The real magic of YouTube is when both sides don't know what they are talking about. Penny Nance and Cenk Uygur have fixed ideas about what the Enlightenment was, and their only commonality is a lack of depth in their thought.
Nance is advocating a day of prayer, and rejects the possibility of a 'day of reason' as a companion event. Uygur calls her unamerican for her critique of the Enlightenment, which she blames for the holocaust.
Uygur makes a spirited defence of the Enlightenment, pointing out that it advanced scientific research (correctly: the thinkers of the Enlightenment were inspired by the scientific method, especially through the discoveries of Newton). Unfortunately, he seems to think that the Enlightenment came before the scientific revolution, when it is usually seen as earlier, encouraged by Francis Bacon's assertion of method and observation.
It's fair to say that the Enlightenment did encourage an already dynamic scientific investigation: but it consolidated rather than generated scientific advances. It's a small correction for Uygur, but crucial when he is trying to dispute Nance's chronological chain of causation.
Nance's belief that the Enlightenment led to the holocaust isn't as random as Uygur tries to claim: it's the subtext to the argument put forward by Adorno and Horkheimer in the Dialectic of Enlightenment. Given that Uygur is often accused of being a 'cultural Marxist', it is surprising that he doesn't seem to be aware of the Ur-Text of cultural Marxism. Of course, the phrase is slung about by his opponents, and often has a nasty antisemitic subtext, suggesting that it's more a dog-whistle than a serious analysis of anyone's political position.
Nevertheless, Nance is a surprising advocate of a position first suggested by Marxist atheists. It undermines her religious intentions - Dialect does not encourage a return to Christian values, and even includes Martin Luther in the list of 'rationalist' activists who caused the Enlightenment. Rather than address the scholars who have taken up this claim seriously, Uygur goes for the 'low-hanging fruit', a woman on Fox News banging on about religious morality.
Uygur correctly counters that the USA itself is a product of the Enlightenment - the good example he doesn't give is that Jefferson, one of the founder fathers, hung out with the philosophes in Paris, had a special copy of the Bible with all the miracles crossed out and subscribed to the deism that was big with chaps like Voltaire (who caught it from Newton). His description of the USA's disestablishment of religion in the constitution, however, is partisan: far from being a complete freedom from religion, it was a necessary decision in a country that was full of religious sects.

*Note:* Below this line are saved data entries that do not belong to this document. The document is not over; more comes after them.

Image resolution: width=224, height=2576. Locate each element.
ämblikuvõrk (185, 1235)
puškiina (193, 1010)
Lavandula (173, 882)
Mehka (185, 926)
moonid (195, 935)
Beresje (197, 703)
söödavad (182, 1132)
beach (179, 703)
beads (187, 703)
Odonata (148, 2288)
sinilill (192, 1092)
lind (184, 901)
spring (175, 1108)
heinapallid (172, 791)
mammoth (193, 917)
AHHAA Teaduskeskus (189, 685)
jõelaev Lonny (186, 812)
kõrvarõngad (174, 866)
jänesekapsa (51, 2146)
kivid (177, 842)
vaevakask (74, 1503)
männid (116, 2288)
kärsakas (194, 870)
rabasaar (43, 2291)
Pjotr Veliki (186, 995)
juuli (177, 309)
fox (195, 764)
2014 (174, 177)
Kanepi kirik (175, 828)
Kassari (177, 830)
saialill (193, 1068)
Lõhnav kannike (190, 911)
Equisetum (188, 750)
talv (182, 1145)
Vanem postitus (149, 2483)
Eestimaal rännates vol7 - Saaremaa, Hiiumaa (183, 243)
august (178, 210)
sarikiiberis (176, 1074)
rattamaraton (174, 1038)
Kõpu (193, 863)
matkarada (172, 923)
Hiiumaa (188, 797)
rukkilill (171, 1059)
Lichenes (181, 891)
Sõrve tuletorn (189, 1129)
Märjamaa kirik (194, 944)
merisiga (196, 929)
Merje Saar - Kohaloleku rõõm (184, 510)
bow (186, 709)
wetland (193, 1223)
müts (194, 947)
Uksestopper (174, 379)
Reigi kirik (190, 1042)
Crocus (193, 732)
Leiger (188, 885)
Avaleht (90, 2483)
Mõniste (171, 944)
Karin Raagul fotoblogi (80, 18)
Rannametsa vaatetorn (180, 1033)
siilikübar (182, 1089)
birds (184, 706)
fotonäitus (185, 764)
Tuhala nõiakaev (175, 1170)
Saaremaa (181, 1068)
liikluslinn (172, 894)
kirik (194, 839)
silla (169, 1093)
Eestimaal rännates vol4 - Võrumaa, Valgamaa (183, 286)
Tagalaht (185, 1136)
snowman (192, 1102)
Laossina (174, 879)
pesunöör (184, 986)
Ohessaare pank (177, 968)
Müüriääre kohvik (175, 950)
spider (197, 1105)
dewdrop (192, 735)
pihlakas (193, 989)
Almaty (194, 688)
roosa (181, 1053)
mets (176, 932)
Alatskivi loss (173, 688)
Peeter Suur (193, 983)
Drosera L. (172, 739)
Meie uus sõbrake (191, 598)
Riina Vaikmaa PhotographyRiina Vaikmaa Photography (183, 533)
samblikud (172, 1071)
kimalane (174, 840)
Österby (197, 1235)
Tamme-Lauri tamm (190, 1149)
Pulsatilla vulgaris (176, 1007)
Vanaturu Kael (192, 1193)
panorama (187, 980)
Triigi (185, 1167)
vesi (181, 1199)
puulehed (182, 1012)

There's a superb discussion of it in the Comic Book Legal Defence Fund's compilation (which I shall dig out and cite later). While Nance might be against freedom from religion (she does see it as leading to moral relativism, which leads to state sanctioned slaughter), her claims aren't against the freedom of religion that the constitution was written to protect.
The irritating thing is that Uygur picks up on the incoherence of Nance's argument and then counters with an argument that is equally incoherent. He's trying to win an argument by appealing to the opinion of his viewers rather than discover the common ground in the debate and suggesting a compromise.
I might agree that he is right to defend secular rationality and, yes, I want to live in a world that offers me a longer life and better health, but he fails to back up his opinion with... reason. I know complexity is hard to handle on YouTube, but he is just throwing together half-understood histories and ideas to befuddle his opponent.
It seems unfair to hammer Uygur when Nance is equally culpable of nonsense - and she started it. But her arguments have been taken down so many times (moral relativism is less dangerous than absolutism, yep) that a supposed champion of reason ought to be using it.